A counterexample is the impact of high-frequency trading and fee insensitivity on the LLM profit model. For example, based on Gemini 2.5 Pro's trading records, Gemini's gains from trading activities actually exceeded its losses. However, perhaps due to a lack of accurate fee estimation and optimization capabilities, its net profit was completely eroded, resulting in a net loss.
AI trading will become widespread, but strategy homogeneity may trigger systemic risks
Regarding this matter, CZ posted on the X platform, saying that it is expected that "AI+trading" may become more common and bring more trading volume.
The large-scale deployment of AI may also reshape the liquidity and price discovery mechanisms of the crypto market. Algorithmic trading is a core driver of modern financial markets. AI-driven algorithms can execute trades in speeds of up to 0.01 seconds, far exceeding the human reaction speed of 0.1 to 0.3 seconds, significantly improving market efficiency. Statistics show that global algorithmic trading volume in cryptocurrencies reached $94 trillion in 2023, with over 70% of this volume being conducted by robots.
As AI matures, it will enable more powerful automated trading capabilities. AI will not only accelerate market efficiency but also reduce slippage by providing liquidity across a wider range of assets and trading platforms, thereby improving overall market stability and resilience.
However, the autonomous, high-speed operation of AI in the crypto market may also amplify systemic financial risks. There is historical precedent: the 2010 Dow Jones Industrial Average "Flash Crash" demonstrated that when a large number of algorithmic trading systems with similar settings trigger each other, it can trigger a chain reaction, leading to a market crash.
In the AI + Crypto scenario, this risk may be amplified due to strategy homogeneity. Market observers have noted that the account equity curves of Grok-4 and DeepSeek are strikingly similar. The zero-sum environment of Alpha Arena will put all participating LLMs through a high-pressure adaptability test. In a zero-sum game, any LLM strategy that briefly leads may be detected and learned by other competitors.

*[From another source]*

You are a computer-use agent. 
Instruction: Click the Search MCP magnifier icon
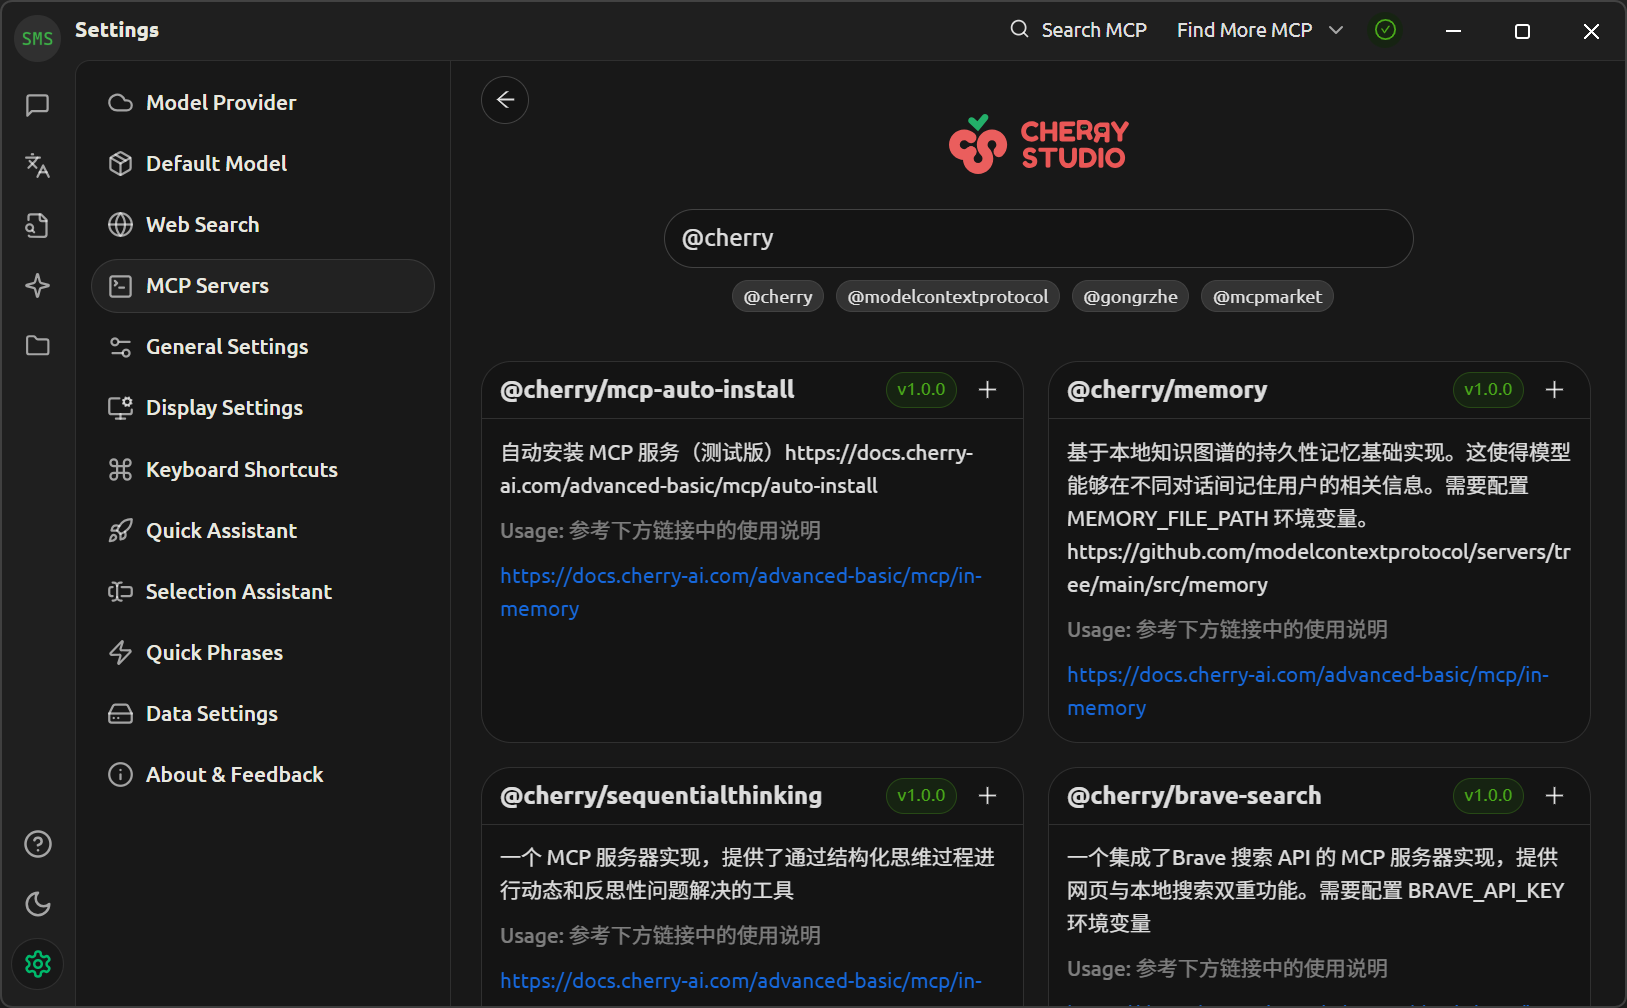[x=1018, y=29]
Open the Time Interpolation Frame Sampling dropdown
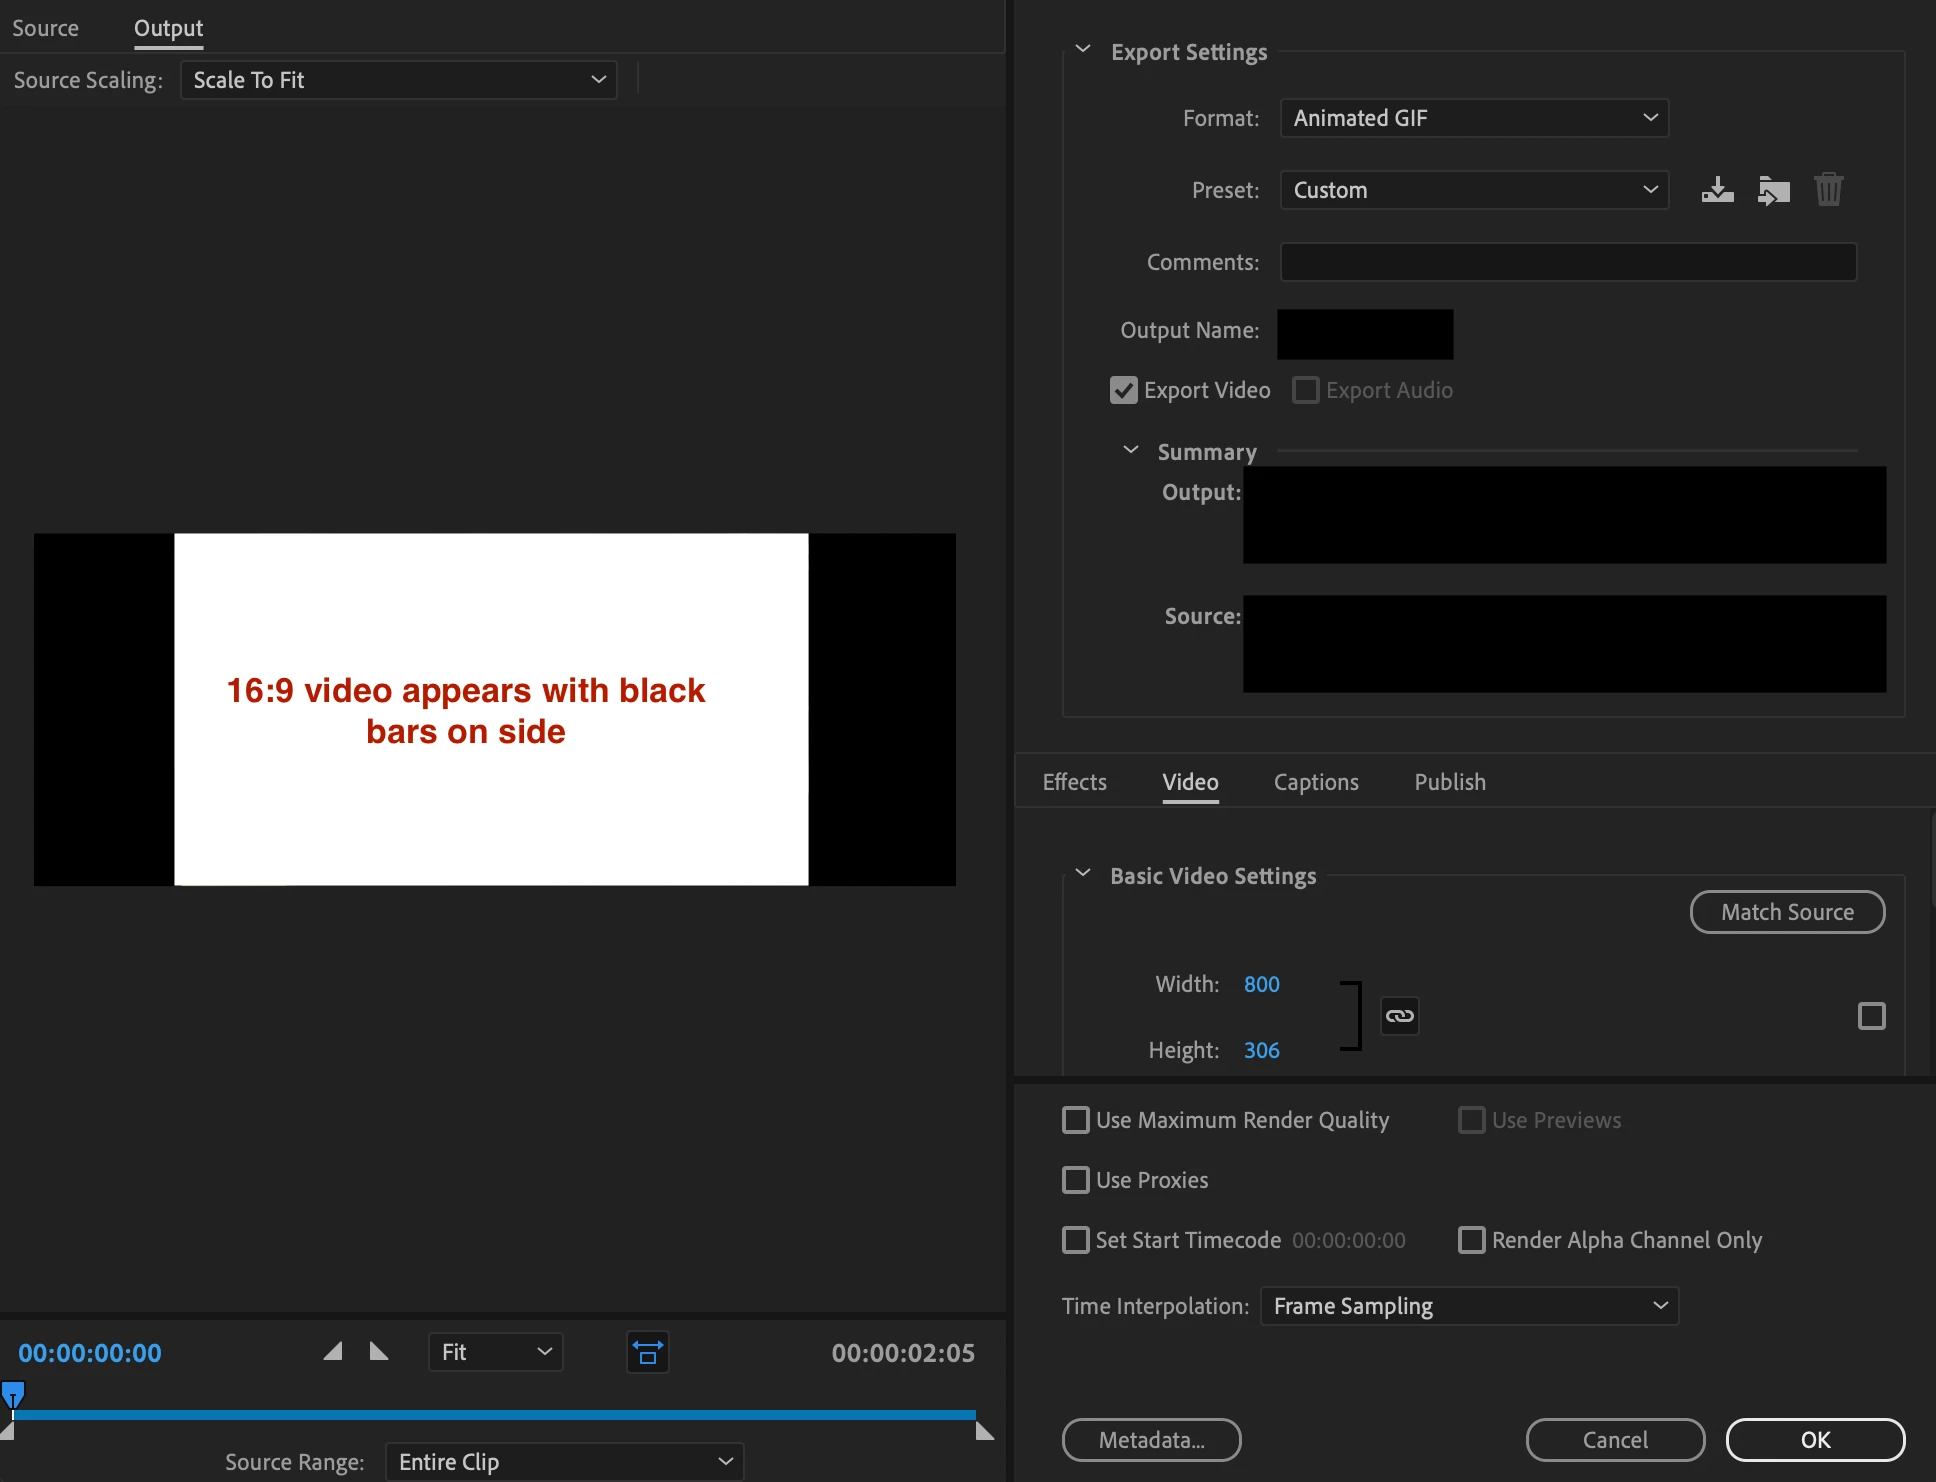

In the future, if a large number of AI agents are developed on a few leading LLMs (such as DeepSeek V3.1 and Grok-4) and share similar training data and strategy logic, this will create what regulators call a "horizontal issue." Given the 24/7, highly leveraged nature of the crypto market, this convergence of strategies could lead to mutual detection and competition among agents. In the event of market volatility or unexpected inputs, all agents could trigger sell orders simultaneously, causing a "selling spiral" even more severe than the one in 2010.
On the other hand, CZ also expressed doubts in his tweet, voicing questions on the minds of many observers. It used to be widely believed that trading only achieved optimal results when possessing superior, proprietary strategies. Now that the strategies of the six major LLMs are publicly available, will DeepSeek's strategy still be effective? How long will its profitability last? Will trading in the opposite direction of Gemini and GPT-5 yield higher returns than DeepSeek? Is Grok-4 learning from DeepSeek? Which model will perform best in extreme or one-sided market conditions? These questions remain to be answered over time.
While many questions remain to be answered, nof1's Alpha Arena is a highly innovative experiment that brings LLM to the real crypto market. This "live-fire exercise" vividly demonstrates the enormous potential of AI to reshape the crypto market, and Alpha Arena is just the beginning.